Data to examine
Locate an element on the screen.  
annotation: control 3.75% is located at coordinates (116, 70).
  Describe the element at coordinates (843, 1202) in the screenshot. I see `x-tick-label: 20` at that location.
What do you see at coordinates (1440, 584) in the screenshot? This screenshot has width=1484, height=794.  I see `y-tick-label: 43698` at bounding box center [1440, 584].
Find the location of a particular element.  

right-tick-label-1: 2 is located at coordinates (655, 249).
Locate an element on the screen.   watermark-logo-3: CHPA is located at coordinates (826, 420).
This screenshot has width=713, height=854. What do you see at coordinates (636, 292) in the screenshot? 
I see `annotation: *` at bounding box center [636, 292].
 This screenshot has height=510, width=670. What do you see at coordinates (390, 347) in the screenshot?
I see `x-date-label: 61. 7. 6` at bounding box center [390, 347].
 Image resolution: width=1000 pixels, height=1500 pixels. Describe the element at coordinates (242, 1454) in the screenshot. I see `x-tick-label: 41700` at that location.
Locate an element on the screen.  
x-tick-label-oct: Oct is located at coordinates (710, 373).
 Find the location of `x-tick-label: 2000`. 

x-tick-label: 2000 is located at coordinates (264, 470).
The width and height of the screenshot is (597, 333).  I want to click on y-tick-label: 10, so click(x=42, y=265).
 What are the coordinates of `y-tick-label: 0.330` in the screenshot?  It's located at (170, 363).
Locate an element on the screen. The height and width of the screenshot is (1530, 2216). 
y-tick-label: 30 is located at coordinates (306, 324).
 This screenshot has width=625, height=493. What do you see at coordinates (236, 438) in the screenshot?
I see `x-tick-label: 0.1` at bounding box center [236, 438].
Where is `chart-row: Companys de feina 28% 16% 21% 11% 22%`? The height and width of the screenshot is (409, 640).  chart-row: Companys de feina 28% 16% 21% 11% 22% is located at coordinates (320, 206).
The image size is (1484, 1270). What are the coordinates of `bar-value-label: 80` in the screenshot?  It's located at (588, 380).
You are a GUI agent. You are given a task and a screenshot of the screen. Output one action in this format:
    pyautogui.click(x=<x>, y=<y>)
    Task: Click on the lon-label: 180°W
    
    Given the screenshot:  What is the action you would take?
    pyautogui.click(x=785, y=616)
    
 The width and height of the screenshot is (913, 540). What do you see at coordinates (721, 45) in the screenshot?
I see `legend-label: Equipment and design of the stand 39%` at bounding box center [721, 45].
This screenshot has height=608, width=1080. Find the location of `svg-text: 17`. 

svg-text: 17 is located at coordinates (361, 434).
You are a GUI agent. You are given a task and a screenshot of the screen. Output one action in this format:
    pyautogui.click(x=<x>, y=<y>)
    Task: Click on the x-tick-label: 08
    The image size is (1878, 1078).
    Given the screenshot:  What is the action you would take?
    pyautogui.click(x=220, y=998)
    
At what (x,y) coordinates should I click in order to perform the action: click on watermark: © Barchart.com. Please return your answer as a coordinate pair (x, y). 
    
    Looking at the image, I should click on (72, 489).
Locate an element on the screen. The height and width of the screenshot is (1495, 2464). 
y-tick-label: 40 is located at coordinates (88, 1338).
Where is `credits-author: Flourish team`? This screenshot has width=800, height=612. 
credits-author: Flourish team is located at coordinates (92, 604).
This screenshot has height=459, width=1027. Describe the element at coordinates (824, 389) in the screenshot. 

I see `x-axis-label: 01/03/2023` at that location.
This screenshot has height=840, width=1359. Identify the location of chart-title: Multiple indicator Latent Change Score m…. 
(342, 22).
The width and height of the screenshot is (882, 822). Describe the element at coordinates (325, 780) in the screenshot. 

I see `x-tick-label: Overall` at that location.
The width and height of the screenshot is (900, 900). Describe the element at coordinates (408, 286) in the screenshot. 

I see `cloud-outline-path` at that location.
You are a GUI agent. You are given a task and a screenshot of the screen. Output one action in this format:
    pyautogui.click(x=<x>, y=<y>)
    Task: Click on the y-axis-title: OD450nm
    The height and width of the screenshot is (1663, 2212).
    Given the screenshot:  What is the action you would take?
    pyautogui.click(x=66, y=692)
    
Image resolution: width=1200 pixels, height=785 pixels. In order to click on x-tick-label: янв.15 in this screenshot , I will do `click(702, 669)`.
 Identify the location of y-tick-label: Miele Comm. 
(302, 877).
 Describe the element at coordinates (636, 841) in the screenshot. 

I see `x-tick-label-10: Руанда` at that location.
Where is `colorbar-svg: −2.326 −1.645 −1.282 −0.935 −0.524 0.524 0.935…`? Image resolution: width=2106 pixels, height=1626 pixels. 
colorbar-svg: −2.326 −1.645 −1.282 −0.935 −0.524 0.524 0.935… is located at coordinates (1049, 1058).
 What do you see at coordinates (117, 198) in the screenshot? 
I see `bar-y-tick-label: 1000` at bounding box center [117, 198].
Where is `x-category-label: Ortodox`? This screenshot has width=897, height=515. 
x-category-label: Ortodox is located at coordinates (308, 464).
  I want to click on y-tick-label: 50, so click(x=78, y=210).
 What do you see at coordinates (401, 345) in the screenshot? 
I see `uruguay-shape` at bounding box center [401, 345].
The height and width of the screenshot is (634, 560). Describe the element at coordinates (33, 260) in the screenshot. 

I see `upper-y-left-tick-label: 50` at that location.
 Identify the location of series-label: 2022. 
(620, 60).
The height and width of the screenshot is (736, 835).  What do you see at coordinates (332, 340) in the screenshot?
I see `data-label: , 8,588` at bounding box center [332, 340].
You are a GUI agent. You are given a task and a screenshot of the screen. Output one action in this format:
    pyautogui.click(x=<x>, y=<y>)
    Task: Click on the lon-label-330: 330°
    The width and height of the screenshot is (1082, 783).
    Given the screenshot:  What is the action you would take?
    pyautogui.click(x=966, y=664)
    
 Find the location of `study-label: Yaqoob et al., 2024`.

Your objective
Select every line of the material above that contains the string "text", and reproduce each such line in full.

Solution for this problem
This screenshot has height=608, width=1080. Find the location of `svg-text: 17`. 
svg-text: 17 is located at coordinates (361, 434).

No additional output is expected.